Exercise
Retrieve all lines below that have the string "Update".

(Stored items)
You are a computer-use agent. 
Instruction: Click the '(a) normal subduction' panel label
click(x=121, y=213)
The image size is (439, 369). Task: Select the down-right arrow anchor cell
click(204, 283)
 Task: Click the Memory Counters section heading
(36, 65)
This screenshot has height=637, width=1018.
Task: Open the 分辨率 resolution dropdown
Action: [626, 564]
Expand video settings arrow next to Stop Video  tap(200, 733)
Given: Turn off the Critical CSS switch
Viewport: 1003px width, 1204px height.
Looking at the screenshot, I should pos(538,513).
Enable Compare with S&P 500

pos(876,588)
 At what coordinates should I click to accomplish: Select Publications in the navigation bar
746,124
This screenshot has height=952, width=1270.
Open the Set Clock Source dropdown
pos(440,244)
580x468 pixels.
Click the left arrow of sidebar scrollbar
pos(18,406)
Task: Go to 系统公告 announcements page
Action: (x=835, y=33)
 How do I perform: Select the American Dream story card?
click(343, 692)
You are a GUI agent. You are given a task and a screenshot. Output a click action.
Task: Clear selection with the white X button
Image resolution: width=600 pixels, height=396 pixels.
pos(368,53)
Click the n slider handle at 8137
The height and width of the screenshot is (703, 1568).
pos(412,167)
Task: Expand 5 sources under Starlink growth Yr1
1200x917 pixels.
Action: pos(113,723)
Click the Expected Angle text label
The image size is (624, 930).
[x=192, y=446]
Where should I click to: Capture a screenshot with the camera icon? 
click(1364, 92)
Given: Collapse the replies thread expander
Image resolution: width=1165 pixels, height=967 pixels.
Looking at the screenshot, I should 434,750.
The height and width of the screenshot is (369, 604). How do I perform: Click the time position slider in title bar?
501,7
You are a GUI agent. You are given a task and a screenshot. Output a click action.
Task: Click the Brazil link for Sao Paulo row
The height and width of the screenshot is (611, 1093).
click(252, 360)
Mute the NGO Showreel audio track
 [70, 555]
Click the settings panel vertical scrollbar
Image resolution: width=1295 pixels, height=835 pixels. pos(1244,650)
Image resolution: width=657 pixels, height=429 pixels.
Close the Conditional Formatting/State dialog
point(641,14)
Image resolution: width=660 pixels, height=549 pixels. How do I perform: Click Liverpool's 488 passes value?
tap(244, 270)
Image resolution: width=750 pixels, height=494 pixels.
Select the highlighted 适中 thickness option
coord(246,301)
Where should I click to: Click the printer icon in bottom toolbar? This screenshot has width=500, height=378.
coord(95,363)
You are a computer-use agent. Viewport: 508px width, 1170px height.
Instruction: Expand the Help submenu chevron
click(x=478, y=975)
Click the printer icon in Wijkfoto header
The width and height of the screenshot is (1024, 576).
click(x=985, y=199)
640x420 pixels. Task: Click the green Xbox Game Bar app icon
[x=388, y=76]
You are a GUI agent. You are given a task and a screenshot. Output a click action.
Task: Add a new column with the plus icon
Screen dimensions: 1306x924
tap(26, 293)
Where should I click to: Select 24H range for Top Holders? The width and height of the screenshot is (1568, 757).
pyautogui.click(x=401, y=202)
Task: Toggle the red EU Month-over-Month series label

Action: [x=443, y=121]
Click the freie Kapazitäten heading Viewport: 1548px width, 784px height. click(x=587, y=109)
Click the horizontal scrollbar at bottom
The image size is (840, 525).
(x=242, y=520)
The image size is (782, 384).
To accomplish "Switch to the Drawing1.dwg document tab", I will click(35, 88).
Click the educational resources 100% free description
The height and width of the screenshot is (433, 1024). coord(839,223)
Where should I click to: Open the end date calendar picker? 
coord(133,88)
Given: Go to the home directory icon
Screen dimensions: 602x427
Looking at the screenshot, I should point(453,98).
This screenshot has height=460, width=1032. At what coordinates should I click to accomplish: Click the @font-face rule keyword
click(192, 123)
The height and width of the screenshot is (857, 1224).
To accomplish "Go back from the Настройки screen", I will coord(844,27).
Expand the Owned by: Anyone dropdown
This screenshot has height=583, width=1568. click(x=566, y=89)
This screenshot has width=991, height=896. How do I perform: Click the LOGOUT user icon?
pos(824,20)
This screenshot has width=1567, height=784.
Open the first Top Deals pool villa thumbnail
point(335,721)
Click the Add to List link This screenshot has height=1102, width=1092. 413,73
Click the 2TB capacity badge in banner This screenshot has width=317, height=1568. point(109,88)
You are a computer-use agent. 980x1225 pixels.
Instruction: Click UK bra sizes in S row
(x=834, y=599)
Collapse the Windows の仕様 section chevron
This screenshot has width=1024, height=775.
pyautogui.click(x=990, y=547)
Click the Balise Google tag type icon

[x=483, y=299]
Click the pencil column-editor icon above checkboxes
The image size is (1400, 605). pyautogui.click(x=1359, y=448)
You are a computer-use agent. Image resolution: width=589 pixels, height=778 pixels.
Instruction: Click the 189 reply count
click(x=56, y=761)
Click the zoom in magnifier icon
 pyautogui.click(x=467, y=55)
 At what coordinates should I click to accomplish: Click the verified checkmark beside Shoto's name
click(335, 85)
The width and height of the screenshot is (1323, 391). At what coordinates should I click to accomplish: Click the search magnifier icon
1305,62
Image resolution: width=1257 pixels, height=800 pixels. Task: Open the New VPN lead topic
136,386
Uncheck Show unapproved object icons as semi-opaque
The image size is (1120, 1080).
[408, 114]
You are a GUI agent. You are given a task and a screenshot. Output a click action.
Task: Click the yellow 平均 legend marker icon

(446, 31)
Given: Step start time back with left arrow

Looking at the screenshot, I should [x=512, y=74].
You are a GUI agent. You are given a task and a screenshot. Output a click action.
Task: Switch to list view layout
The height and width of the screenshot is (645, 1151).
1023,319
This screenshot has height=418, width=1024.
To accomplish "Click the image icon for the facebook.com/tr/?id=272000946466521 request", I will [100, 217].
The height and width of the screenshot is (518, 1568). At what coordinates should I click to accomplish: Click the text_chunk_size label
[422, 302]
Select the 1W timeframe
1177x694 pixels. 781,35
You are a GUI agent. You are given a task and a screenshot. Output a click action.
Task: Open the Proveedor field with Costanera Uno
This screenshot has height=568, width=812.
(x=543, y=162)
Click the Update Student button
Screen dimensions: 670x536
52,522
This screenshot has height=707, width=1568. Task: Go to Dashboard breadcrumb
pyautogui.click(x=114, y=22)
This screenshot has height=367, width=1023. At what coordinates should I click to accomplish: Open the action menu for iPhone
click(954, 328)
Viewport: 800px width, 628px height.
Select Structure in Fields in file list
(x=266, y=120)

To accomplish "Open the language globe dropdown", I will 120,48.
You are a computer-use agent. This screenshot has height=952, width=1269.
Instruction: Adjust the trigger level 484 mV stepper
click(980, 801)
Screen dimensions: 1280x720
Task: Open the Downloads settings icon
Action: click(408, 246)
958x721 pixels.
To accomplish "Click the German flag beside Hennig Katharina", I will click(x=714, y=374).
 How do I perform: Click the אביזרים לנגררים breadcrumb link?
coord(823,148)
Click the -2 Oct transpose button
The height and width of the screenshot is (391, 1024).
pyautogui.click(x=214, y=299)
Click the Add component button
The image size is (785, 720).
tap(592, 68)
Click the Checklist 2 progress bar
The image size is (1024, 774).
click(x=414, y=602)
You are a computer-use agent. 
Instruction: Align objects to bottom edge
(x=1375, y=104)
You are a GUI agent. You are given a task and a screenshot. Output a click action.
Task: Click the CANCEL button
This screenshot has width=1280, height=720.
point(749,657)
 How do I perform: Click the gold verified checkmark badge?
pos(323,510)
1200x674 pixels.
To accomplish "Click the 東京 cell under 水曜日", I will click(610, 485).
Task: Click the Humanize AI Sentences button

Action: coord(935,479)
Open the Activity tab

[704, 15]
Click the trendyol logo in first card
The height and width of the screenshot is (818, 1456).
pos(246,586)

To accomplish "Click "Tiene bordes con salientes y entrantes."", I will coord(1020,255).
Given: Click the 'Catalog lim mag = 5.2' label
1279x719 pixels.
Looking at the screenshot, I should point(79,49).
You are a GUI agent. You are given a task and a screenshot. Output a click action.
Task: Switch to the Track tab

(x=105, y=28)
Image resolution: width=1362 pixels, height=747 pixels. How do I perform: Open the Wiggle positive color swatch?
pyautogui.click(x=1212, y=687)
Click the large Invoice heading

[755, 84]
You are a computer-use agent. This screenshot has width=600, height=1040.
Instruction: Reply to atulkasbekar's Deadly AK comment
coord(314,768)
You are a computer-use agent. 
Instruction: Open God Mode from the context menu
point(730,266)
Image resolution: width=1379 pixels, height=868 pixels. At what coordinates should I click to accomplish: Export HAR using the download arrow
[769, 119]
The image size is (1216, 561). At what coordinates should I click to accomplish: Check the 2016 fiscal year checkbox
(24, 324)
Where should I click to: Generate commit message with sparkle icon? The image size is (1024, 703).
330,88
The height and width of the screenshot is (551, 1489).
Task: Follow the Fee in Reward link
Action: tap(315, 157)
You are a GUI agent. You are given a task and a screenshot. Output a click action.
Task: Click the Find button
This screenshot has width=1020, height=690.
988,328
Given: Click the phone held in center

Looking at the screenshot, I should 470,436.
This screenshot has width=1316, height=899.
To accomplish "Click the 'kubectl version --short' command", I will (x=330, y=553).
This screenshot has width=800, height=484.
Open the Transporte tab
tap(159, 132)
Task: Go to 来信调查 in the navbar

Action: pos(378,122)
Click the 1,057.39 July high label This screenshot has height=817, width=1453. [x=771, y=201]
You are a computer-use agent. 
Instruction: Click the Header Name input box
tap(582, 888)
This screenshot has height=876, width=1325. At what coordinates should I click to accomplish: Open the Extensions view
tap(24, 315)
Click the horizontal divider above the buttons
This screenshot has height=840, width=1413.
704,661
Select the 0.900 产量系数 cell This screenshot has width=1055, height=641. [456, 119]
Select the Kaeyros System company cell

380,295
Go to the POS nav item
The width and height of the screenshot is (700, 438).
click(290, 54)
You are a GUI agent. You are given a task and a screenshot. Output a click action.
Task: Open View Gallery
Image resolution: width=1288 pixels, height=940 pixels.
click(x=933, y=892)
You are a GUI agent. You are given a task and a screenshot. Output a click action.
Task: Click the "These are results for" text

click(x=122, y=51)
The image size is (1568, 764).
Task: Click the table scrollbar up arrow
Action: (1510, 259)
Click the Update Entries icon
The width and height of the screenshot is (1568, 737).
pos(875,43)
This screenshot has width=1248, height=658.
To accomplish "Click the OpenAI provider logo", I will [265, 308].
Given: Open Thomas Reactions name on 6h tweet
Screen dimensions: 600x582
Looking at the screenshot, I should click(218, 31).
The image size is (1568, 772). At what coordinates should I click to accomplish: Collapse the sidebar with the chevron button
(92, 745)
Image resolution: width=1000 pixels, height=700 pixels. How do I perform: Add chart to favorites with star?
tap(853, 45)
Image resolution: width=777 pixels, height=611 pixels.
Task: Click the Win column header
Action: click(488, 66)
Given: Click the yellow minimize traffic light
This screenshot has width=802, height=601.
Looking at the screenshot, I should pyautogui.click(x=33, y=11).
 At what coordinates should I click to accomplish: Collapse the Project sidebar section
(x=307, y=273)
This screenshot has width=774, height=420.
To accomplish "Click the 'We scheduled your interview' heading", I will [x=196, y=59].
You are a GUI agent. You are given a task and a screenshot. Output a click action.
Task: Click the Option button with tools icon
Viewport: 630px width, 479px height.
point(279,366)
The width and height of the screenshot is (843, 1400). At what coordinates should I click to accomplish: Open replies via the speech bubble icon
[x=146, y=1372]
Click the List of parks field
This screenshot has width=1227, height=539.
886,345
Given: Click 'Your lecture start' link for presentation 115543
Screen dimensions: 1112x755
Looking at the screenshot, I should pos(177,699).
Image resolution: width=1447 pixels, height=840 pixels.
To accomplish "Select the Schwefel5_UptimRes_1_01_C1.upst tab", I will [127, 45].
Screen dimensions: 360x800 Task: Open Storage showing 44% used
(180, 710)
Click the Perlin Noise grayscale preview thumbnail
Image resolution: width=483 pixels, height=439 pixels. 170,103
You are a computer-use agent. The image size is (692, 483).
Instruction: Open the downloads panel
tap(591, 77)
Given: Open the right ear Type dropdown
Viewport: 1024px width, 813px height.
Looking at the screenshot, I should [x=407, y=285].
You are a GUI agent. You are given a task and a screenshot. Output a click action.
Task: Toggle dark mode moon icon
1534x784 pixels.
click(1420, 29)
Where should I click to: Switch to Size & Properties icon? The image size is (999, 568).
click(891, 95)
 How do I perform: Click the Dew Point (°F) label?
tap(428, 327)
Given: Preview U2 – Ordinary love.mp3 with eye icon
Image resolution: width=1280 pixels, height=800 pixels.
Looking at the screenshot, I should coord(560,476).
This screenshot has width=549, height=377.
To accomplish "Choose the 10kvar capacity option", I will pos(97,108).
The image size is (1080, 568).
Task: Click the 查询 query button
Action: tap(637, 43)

Your response
Click the Update Student button
Click the Update Entries icon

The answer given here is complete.